Xiao Ye, Lv Yang, Zhou Yuwei, Liu Huan, Liu Jing
School of Architecture, Harbin Institute of Technology, Harbin, China.
Key Laboratory of Cold Region Urban and Rural Human Settlement Environment Science and Technology, Ministry of Industry and Information Technology, Harbin, China.
Int J Environ Health Res. 2020 Jun;30(3):251-267. doi: 10.1080/09603123.2019.1591351. Epub 2019 Mar 28.
This study aimed to investigate the influence of surface deposition and coagulation on indoor particles larger than 0.25 μm by conducting tests in a room-sized enclosed chamber under different air temperatures. The particles, processed dust intercepted by indoor air conditioners, were generated using an aerosol generator. The deposition rate and coagulation coefficients were used to estimate the efficiency of indoor particle surface deposition and coagulation in this study. The results show that the deposition rates increase as the air temperature rises, and high temperatures can also increase the coagulation coefficient.
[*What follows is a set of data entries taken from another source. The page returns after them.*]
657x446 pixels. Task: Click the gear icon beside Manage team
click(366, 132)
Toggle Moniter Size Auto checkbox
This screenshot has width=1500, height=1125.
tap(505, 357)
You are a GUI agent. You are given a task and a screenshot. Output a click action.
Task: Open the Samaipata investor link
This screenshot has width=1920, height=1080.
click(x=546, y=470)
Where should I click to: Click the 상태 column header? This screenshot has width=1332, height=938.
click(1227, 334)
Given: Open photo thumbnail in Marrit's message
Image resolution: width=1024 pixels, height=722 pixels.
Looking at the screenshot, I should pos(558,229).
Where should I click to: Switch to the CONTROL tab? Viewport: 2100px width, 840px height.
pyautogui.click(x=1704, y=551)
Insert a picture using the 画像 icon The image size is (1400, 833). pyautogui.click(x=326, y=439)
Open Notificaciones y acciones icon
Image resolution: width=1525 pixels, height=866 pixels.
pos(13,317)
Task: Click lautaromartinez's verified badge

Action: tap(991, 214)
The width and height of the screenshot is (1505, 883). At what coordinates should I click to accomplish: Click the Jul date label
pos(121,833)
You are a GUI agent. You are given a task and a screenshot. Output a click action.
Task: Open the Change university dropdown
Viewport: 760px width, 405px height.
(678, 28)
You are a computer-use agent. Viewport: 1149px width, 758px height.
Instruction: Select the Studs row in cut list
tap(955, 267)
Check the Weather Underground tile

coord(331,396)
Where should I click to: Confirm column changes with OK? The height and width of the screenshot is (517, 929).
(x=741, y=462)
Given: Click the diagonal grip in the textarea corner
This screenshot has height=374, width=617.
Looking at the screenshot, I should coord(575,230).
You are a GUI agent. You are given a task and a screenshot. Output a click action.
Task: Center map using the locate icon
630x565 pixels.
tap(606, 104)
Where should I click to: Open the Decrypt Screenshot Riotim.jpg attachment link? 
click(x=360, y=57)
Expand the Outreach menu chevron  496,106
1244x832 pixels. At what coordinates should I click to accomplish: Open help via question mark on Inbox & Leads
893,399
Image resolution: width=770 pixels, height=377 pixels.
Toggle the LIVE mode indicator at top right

In addition, test results show that the enhancement of indoor air mixing intensity can increase both the deposition rates and the coagulation efficiencies. The contribution of coagulation to the total decay of indoor particle concentrations decreases over time, and the contribution is higher for particles in the range of 0.25-0.5 μm than those in the range of 0.5-1.0 μm.
本研究旨在通过在不同气温下的房间大小的密闭舱室中进行测试,调查表面沉积和凝聚对大于0.25μm的室内颗粒物的影响。使用气溶胶发生器产生颗粒物,即室内空调截留的处理过的灰尘。在本研究中,沉积速率和凝聚系数用于估计室内颗粒物表面沉积和凝聚的效率。结果表明,沉积速率随气温升高而增加,高温也会增加凝聚系数。此外,测试结果表明,增强室内空气混合强度可同时提高沉积速率和凝聚效率。凝聚对室内颗粒物浓度总衰减的贡献随时间降低,且对于粒径在0.25 - 0.5μm范围内的颗粒物,其贡献高于粒径在0.5 - 1.0μm范围内的颗粒物。